Minggu, 10 April 2016

Menyapa Senja


Teruntuk senja yang jingga,

Hai, apa kabar senja? Bukankah kita sudah lama tak bertemu? Oh, aku lupa. Aku lupa bahwa kita selalu bertemu. Bertemu di tempat yang sama namun tak pernah bertegur sapa. Bertemu di waktu yang sama namun hanya memandang mata. Bertemu di rasa yang sama namun tak sanggup berkata.
Tahun lalu, aku masih ingat ketika aku bersamamu senja. Tertawa lepas tanpa alasan. Beradu mulut tanpa takut ada yang terluka. Berdua tanpa peduli apa yang mereka katakan tentang kita. Kita masih sedekat nadi. Masih ada kata kita diantara kata. Masih ada. Masih sebelum akhirnya kita saling melepas. Melepas semua rasa yang kau pendam. Melepas semua. Mungkin yang tersisa adalah aku yang tak pernah mengerti dan kau yang berhenti peduli. Kau yang berpaling padanya dan berkata bahwa takkan ada cinta yang lain lagi.

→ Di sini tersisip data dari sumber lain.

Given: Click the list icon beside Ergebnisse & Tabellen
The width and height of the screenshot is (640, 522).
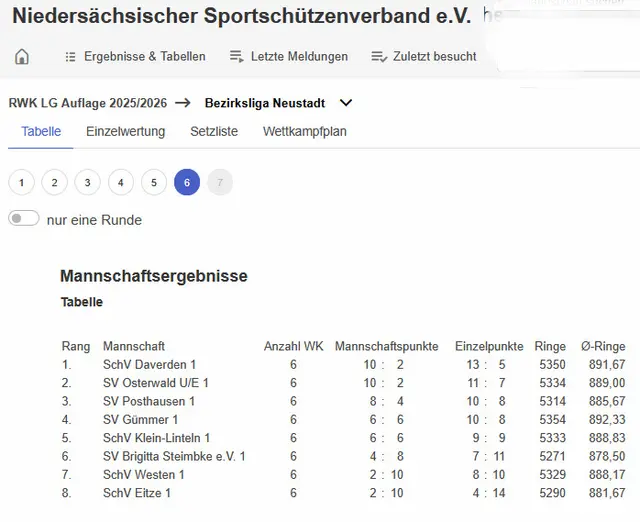Looking at the screenshot, I should pyautogui.click(x=70, y=57).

 Kau yang berkata bahwa cintamu telah terganti. Kau yang merasa bahwa kita tak sehati. Katamu rasa ini mati. Sudah terlalu lama terbalut sendu yang kubuat sendiri. Katamu aku tak pernah mengerti. Tak pernah mengerti bahwa ini bukan ilusi. Ini bukanlah sebuah mimpi. Separuhnya kau benar, separuhnya kau salah. Kau benar, aku tak pernah peduli. Tentang rasamu, tentangmu yang selalu memandangku, tentangmu dan secangkir kopi kesukaanmu. Kau salah,  ingin aku tanyakan padamu, apakah kau sadar bahwa kau tak pernah mengungkapkan rasamu padaku? Apakah ini sepenuhnya salahku? Salahku yang tak pernah sadar kau mengungkapkan lewat lakumu. Kau bukan satu satunya yang terluka. Sadarkah kau di balik gadis bodoh ini tersimpan sosok perempuan yang tak ingin kau sakit? Sadarkah kau bahwa dalam diriku yang mungkin tak pernah berarti apapun bagimu ini ada seorang perempuan yang sedang menjaga cintanya hanya untukmu satu-satunya? Sadarkah kau bahwa dalam rumitnya sikapku, tersembunyi seorang perempuan yang ingin kau seperhatian dulu lagi. Sadarkah kau, aku sendiri menahan nyeri. Berulang kulafal rasa sesaknya sama. Sadar pada akhirnya aku akan sendiri.

Tapi lihat dan dengarlah senja.
Jika kau sekarang berpikir bahwa kau mengagumiku, mungkin jawabannya iya. Jika kau berpikir bahwa kau memujaku, mungkin jawabannya iya. Dan jika kau berpikir bahwa rasa kagummu itu berubah menjadi cinta, maka jawabannya tidak.
Kau tidak benar benar mencintaiku senja. Apakah itu uangku, nama, dan gengsi yang kau dapatkan karena mendapatkanku, ataukah rupaku, aku tidak tahu, tetapi yang jelas, itu bukan cinta.
Karena, jika kau cinta kepadaku, maka kau akan berusaha begitu keras untuk membuat yang kau cintai berpaling kepadamu, tidak berjalan ke arah orang lain. Berusaha begitu keras sehingga rasanya dirimu hampir gila. Hingga terkadang, ada saatnya kau ingin lari ke pelukan orang lain saja. Kau lelah mempertahankan segalanya ketika perlahan lahan, tetapi pasti, segalanya hancur di depan matamu tanpa kau tahu mengapa. Dan, ketika kau pergi ke pelukan orang lain, kau tahu segalanya tidak mungkin bisa jika hanya cinta selewat dan main main.
Tetapi, ketika kau gagal mempertahankan cintamu, dan cintamu itu pergi, kau akan memperhatikannya dari jauh, sambil mengutuk keras dalam hati. Kesal dan amarah ada padamu. Tetapi, jika cintamu berkata kepadamu bahwa ia menginginkan orang lain, kau hanya akan mengangguk, kau berharap cintamu kan bahagia bersama orang lain itu. Dan kau takkan memaksanya kembali ke dalam pelukanmu lagi walau hatimu berkata tidak.

Dari perempuan ,

yang selalu berubah menjadi sedingin es pada senja.